→ Information given

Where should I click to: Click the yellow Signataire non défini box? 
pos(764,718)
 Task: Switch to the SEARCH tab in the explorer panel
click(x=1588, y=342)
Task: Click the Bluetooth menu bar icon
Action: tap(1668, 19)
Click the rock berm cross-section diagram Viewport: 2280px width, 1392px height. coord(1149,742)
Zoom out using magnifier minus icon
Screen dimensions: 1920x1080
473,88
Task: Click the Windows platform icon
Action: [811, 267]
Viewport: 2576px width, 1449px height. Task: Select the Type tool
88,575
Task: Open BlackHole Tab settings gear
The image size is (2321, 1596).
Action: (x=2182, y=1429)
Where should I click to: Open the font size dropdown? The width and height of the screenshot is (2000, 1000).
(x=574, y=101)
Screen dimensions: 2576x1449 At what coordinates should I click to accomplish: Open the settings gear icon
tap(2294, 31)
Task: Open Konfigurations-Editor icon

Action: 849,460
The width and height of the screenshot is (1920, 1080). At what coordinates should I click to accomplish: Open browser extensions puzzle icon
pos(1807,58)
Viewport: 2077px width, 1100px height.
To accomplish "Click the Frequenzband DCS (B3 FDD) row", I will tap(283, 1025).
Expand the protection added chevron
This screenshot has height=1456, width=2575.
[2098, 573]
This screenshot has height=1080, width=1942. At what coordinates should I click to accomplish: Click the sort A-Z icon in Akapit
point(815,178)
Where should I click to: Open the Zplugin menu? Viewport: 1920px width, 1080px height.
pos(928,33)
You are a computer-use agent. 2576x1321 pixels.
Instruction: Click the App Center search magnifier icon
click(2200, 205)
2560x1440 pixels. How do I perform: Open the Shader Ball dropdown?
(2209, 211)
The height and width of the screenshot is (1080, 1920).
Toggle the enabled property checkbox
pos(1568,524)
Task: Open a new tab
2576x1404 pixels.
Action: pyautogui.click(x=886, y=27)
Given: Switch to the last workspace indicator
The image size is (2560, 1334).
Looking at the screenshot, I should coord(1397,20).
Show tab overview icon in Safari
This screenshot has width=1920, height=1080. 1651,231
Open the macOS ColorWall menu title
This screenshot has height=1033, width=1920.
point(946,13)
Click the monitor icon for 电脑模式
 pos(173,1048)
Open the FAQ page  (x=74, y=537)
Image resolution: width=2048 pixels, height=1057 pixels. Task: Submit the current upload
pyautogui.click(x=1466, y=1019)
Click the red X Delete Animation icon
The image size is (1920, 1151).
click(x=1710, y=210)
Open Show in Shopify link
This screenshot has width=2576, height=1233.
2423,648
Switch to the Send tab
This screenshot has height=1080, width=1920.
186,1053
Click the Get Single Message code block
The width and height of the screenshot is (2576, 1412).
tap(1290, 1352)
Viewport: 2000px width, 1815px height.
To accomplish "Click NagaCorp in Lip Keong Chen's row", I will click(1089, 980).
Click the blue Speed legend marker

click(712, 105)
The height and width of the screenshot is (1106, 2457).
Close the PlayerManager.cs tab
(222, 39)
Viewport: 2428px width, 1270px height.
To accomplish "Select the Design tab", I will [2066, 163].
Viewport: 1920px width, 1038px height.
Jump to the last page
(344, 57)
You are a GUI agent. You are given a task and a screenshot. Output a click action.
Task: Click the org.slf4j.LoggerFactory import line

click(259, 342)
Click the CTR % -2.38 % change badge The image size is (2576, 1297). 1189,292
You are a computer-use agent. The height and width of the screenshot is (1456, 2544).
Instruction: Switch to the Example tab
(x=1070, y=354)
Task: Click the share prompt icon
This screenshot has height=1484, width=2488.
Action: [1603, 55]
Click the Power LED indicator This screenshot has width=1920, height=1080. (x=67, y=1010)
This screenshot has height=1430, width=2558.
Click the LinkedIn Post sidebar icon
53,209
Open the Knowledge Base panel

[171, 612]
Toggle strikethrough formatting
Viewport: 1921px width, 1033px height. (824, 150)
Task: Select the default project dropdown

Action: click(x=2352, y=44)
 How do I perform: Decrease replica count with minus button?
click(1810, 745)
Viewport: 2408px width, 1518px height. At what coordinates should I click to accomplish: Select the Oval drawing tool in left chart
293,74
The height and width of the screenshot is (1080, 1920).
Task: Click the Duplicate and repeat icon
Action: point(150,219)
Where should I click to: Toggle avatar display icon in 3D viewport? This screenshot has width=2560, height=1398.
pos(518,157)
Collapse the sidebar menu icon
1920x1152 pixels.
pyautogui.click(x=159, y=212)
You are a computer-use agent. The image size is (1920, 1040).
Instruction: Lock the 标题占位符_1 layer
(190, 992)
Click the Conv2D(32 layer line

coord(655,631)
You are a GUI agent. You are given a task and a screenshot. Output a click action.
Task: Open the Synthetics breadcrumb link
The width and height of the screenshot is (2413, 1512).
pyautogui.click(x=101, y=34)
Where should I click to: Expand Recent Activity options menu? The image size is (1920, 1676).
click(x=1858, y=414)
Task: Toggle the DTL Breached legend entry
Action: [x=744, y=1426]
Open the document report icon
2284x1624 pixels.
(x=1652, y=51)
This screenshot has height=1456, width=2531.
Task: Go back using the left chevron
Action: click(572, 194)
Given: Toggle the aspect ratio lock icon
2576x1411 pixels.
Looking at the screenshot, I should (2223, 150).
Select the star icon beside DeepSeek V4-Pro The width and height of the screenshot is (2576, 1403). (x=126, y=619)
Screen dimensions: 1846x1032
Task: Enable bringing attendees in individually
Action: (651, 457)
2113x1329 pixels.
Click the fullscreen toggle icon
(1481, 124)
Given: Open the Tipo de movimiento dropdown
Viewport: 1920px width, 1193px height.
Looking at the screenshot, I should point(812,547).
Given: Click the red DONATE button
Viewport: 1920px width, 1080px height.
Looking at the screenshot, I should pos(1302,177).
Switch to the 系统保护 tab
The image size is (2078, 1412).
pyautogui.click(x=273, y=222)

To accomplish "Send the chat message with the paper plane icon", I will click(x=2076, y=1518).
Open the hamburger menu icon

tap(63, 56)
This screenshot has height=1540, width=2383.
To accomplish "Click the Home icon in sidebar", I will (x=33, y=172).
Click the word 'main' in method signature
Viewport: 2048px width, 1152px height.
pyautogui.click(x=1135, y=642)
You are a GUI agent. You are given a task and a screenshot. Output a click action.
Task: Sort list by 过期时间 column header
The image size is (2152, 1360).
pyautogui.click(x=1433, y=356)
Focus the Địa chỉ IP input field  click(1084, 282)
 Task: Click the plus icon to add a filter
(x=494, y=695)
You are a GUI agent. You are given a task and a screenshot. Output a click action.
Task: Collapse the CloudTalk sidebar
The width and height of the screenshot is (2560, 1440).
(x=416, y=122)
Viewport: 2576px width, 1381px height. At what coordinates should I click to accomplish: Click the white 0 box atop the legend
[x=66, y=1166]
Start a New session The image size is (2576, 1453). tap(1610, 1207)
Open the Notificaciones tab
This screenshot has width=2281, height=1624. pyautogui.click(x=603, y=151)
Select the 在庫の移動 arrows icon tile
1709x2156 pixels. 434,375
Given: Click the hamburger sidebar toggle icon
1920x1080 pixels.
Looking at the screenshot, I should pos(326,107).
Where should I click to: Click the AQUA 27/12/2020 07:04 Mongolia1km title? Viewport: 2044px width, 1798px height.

→ What you will do
Working through the records, copy each line in which the word "indicator" appears.

→ Output for this task
Given: Switch to the last workspace indicator
Click the Power LED indicator This screenshot has width=1920, height=1080. (x=67, y=1010)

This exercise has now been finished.